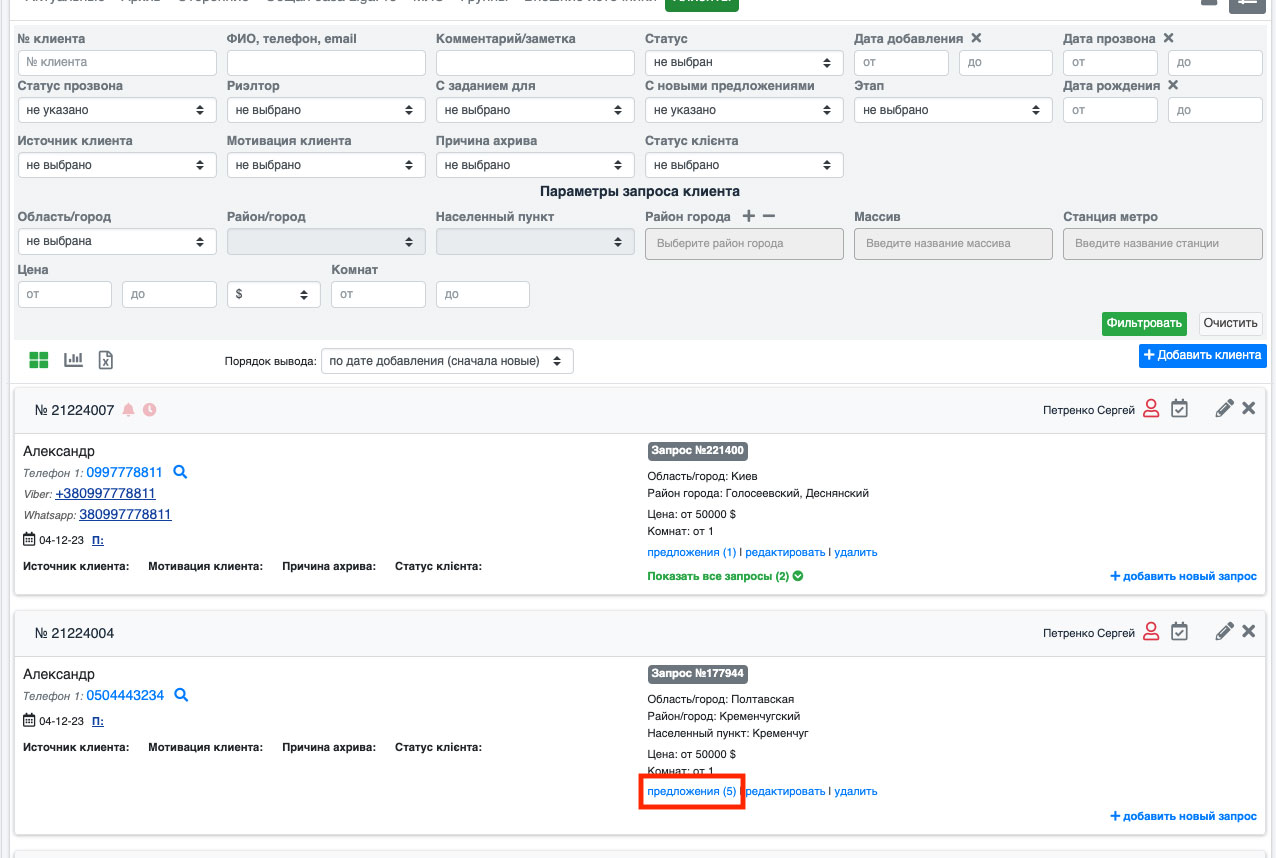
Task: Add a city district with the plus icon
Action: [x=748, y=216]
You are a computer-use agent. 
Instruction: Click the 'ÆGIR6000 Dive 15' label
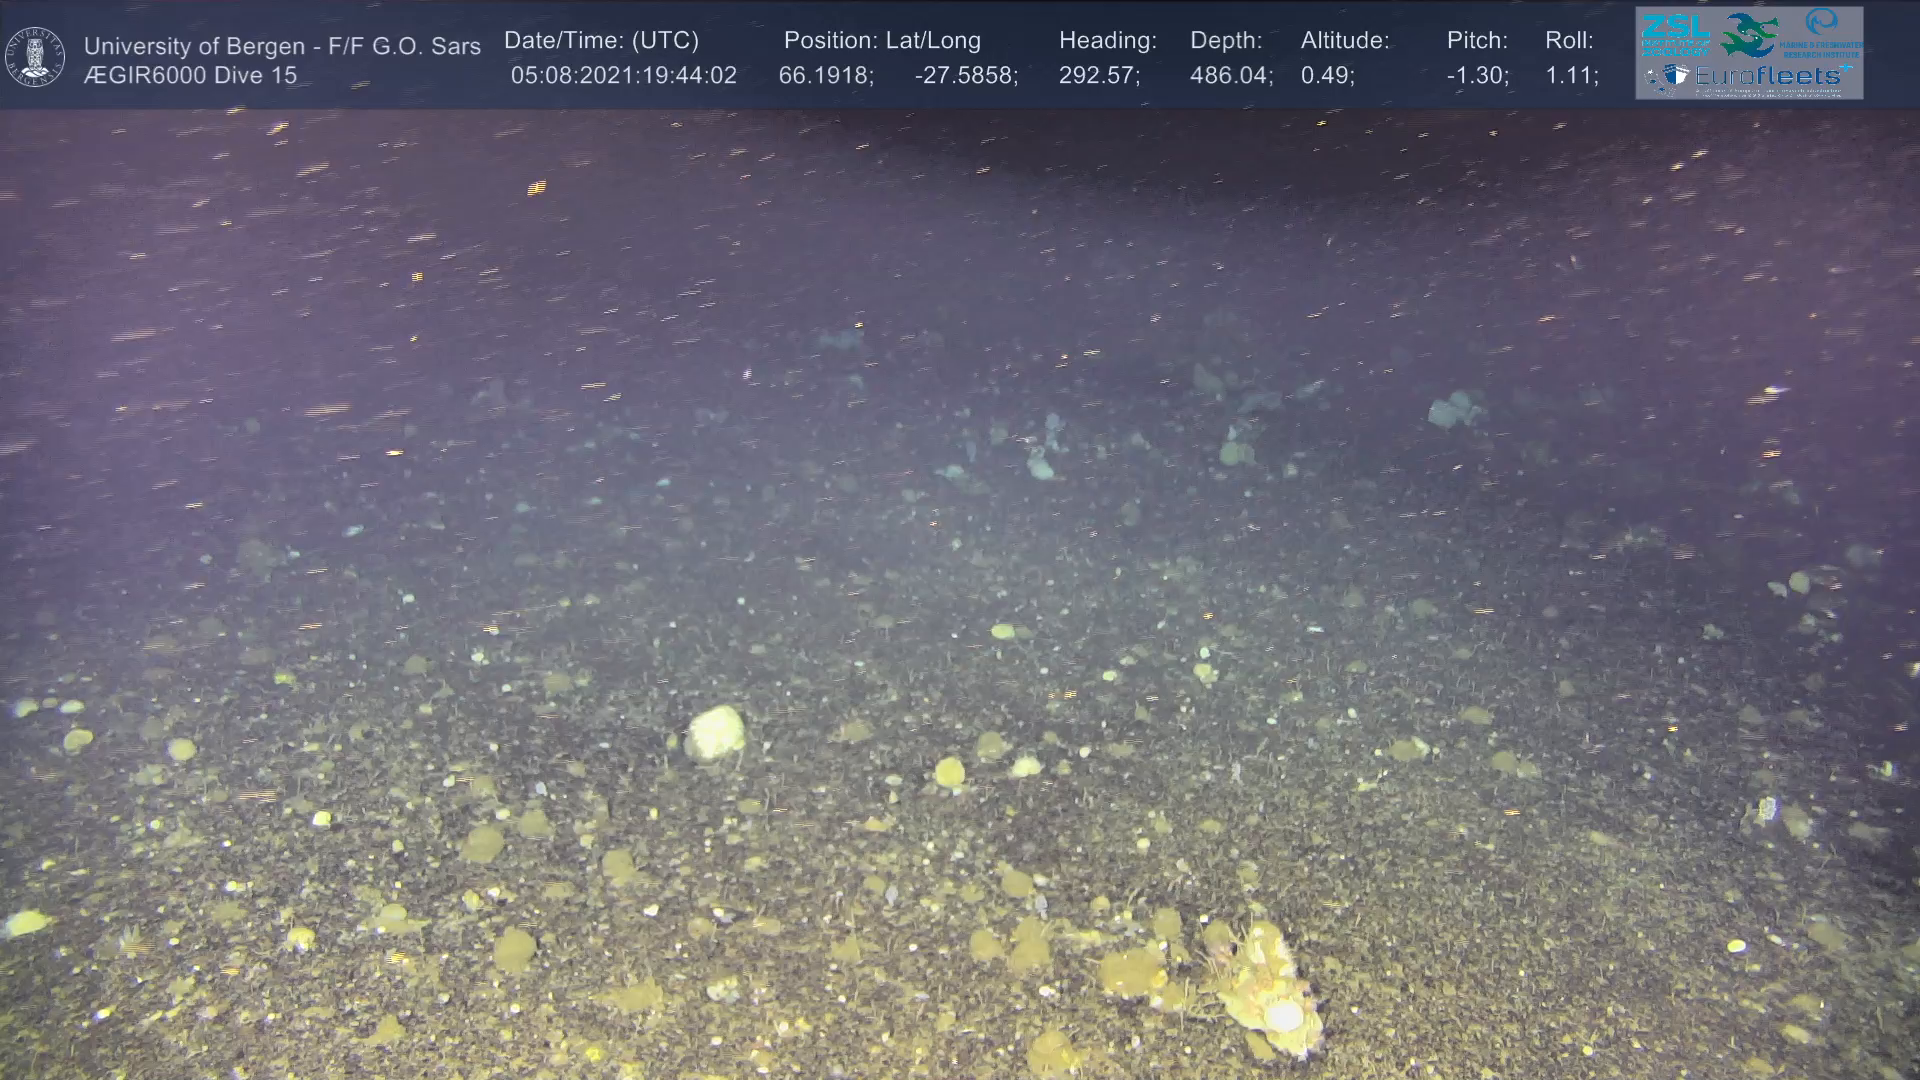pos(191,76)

==

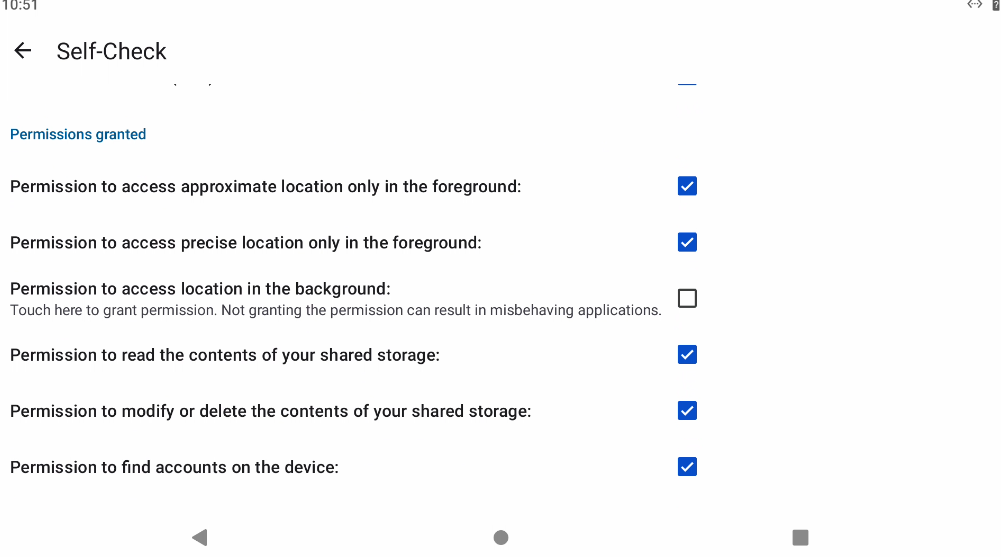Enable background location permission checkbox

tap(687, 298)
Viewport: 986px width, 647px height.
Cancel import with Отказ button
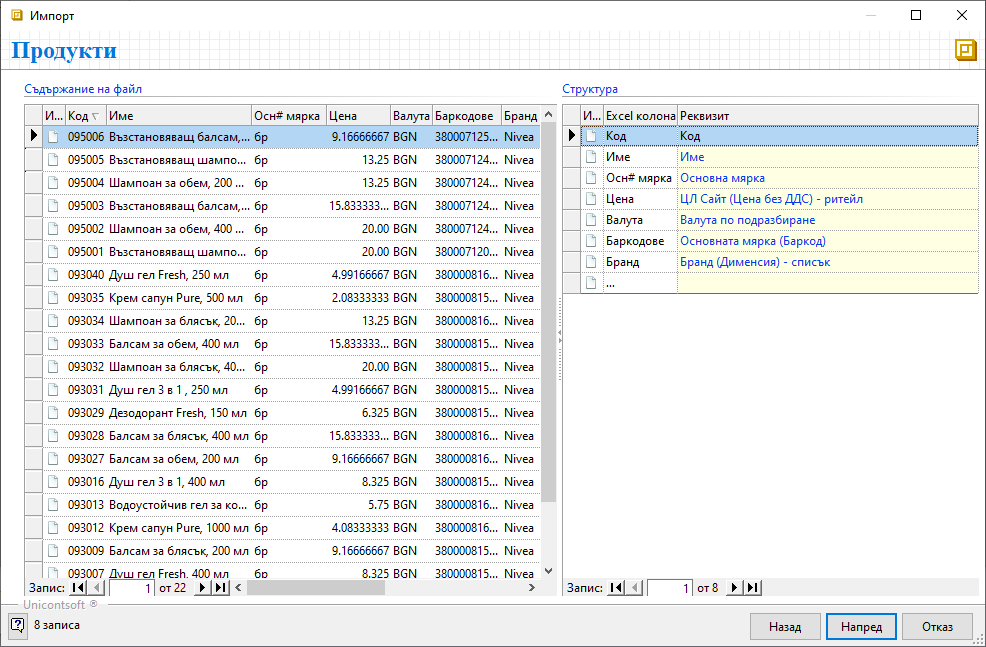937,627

--

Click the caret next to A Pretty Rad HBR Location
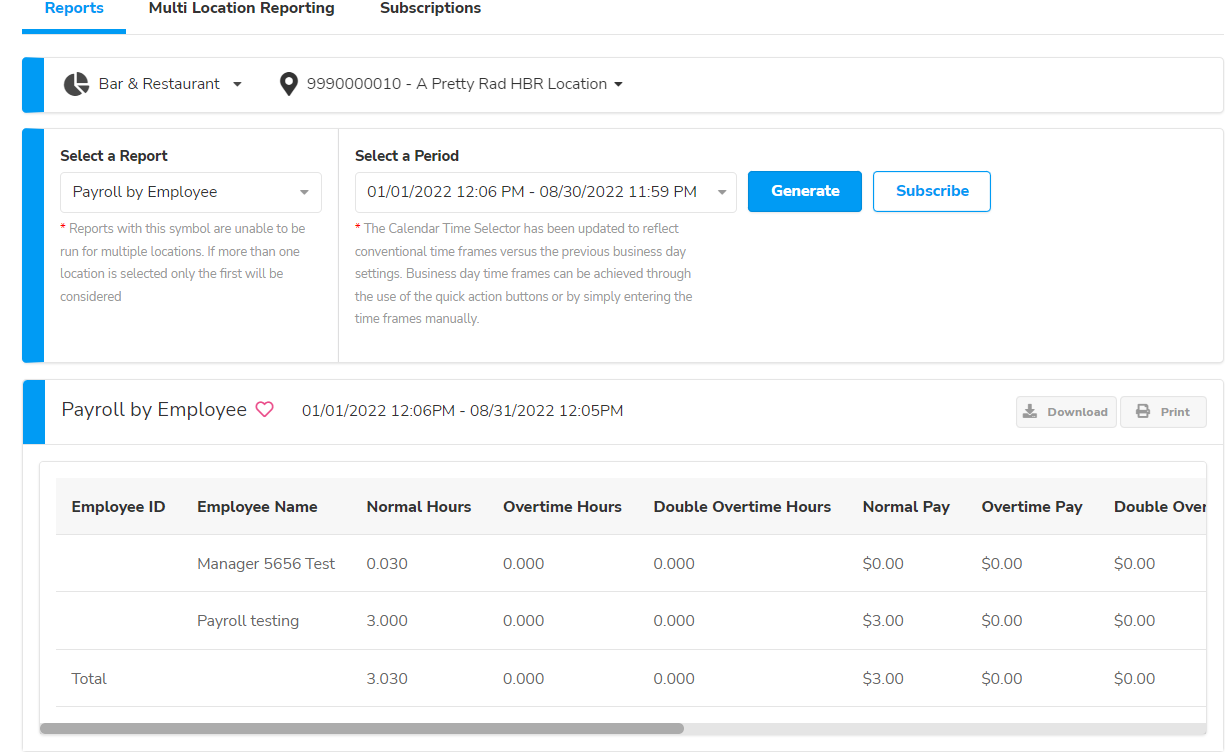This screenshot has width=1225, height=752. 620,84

### INSTRUCTIONS TO FOLLOW
Please copy out the lines from the one containing "Click the caret" through the one containing "This screenshot has", reproducing each word for word and leaving out the pictures.

### SOLVED EXERCISE
Click the caret next to A Pretty Rad HBR Location
This screenshot has width=1225, height=752. 620,84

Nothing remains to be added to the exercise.